The lines you return should be those containing the string "Library", taken from the data below.

** Given records follows **

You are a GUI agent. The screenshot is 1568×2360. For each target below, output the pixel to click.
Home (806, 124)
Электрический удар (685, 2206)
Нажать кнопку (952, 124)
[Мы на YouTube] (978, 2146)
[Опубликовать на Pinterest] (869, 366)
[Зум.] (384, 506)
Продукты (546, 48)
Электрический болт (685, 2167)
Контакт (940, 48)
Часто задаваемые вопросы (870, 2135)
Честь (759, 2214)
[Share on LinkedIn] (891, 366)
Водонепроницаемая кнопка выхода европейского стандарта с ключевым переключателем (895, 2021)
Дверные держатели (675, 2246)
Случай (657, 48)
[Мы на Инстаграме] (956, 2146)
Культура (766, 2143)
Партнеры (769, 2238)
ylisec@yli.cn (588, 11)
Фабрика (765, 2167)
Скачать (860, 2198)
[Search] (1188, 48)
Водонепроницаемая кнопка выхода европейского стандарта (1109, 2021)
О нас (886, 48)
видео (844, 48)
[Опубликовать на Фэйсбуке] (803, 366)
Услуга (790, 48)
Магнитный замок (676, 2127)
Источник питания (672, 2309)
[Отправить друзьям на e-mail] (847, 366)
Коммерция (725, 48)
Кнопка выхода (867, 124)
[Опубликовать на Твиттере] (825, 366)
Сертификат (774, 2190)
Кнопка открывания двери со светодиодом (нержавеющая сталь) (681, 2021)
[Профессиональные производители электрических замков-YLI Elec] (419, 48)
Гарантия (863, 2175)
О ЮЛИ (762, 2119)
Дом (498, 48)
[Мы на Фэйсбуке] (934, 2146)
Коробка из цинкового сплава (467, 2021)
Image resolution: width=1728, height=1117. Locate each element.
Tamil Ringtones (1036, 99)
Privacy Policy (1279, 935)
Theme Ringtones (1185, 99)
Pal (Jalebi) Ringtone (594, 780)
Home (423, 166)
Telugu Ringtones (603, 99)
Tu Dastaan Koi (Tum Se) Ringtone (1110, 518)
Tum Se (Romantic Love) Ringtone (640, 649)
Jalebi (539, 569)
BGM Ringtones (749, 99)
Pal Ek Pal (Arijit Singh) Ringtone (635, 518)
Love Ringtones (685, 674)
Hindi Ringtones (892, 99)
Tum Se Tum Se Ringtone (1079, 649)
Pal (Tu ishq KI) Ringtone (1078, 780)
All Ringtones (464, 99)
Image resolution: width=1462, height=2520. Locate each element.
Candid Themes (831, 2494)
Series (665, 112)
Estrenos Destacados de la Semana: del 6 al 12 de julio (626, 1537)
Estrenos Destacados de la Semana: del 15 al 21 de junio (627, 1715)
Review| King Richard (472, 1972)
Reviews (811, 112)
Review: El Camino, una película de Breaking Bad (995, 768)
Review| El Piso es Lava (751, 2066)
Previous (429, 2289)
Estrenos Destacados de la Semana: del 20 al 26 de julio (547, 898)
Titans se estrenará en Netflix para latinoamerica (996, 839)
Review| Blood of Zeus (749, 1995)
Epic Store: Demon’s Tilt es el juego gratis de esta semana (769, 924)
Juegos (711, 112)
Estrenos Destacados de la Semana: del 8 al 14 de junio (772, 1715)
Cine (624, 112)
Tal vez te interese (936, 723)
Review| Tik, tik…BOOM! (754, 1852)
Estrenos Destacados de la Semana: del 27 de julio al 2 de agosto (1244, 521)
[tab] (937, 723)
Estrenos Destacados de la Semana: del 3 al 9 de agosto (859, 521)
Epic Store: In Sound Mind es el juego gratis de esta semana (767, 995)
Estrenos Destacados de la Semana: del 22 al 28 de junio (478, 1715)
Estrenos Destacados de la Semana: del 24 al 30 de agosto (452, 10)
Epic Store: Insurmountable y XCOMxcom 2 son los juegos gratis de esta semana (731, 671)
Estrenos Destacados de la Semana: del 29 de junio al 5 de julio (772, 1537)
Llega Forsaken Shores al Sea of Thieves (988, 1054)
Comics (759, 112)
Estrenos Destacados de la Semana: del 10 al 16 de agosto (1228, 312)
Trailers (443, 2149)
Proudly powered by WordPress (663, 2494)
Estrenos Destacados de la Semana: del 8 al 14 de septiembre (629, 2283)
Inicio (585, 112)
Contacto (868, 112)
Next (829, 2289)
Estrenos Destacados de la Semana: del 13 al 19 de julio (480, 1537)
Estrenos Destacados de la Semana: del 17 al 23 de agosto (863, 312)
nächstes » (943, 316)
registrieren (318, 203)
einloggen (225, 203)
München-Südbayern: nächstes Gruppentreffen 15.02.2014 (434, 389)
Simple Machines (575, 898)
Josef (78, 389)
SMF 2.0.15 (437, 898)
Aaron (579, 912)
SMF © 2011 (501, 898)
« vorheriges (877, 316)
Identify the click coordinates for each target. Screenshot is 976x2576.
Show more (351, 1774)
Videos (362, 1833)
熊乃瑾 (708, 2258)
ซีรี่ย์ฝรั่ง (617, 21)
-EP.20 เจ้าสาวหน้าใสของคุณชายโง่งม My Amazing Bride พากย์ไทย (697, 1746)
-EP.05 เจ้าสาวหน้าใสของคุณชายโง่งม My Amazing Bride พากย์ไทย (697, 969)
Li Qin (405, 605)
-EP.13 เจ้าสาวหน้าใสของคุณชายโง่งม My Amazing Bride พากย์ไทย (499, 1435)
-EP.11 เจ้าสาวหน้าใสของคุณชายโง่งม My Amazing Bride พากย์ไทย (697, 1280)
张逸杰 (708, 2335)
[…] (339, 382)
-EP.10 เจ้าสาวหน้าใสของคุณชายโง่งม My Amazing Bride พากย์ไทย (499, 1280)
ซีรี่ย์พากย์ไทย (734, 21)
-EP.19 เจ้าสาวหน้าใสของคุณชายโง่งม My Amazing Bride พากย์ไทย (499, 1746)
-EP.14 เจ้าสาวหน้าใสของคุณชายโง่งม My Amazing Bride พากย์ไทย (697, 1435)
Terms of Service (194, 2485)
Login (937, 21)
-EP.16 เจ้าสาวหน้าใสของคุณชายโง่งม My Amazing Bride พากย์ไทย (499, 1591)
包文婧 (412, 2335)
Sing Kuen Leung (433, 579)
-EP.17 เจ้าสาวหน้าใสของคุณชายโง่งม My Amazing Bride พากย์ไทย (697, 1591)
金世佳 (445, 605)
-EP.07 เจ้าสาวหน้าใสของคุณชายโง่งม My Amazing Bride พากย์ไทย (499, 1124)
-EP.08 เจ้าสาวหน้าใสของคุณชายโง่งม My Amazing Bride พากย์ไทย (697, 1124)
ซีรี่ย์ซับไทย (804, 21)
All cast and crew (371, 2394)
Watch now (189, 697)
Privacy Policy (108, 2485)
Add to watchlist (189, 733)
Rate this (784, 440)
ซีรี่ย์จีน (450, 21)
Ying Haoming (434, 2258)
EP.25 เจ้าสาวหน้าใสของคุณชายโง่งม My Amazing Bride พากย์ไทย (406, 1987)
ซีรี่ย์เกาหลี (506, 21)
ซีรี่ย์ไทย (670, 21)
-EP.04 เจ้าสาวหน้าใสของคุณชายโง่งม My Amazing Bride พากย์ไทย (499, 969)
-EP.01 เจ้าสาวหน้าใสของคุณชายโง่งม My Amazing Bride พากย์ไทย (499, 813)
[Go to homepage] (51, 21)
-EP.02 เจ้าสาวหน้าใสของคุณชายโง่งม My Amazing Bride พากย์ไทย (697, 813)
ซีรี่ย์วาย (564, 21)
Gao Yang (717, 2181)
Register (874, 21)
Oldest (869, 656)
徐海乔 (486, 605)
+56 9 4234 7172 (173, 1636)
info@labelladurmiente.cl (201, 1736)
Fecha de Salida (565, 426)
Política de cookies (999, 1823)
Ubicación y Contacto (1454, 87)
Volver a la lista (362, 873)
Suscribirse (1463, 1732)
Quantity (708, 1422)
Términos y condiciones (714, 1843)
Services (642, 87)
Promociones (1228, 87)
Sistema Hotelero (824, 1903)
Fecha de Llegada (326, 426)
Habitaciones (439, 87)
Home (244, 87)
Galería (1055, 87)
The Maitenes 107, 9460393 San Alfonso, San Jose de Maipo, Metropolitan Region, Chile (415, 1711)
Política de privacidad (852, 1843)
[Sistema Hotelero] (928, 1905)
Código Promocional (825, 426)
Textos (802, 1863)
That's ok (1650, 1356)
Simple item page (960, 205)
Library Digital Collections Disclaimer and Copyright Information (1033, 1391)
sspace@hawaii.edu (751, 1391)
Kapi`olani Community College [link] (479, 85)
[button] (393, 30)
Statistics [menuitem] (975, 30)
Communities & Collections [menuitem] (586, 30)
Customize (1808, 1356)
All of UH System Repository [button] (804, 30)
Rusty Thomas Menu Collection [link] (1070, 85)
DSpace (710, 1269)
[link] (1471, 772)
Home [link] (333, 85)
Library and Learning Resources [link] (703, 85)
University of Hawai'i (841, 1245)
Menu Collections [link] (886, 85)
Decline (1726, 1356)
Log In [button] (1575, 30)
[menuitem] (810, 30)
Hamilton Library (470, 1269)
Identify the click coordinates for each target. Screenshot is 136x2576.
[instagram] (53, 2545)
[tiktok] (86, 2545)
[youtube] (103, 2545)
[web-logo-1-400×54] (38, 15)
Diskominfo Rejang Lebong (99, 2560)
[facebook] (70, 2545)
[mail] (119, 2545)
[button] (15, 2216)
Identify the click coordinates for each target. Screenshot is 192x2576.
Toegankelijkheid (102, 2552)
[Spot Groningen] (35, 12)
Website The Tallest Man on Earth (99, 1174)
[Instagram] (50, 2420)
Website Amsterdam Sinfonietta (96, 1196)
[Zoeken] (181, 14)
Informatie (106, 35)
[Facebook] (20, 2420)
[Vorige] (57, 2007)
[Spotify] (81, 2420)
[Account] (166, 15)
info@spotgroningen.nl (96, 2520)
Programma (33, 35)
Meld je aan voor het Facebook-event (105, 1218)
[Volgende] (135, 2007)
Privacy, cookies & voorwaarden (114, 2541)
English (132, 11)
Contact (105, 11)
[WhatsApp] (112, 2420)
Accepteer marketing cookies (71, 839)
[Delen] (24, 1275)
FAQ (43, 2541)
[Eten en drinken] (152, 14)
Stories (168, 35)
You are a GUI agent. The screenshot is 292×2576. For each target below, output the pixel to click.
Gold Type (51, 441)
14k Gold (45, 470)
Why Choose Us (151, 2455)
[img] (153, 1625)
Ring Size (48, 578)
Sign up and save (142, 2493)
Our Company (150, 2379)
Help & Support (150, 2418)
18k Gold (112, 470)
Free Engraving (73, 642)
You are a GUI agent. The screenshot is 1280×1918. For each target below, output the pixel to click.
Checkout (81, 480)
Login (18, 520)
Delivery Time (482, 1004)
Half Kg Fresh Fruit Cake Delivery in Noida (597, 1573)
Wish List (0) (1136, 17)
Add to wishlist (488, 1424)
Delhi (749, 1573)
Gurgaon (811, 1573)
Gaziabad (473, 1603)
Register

** End of Given records **

**Output for this exercise**
Library Digital Collections Disclaimer and Copyright Information (1033, 1391)
Library and Learning Resources [link] (703, 85)
Hamilton Library (470, 1269)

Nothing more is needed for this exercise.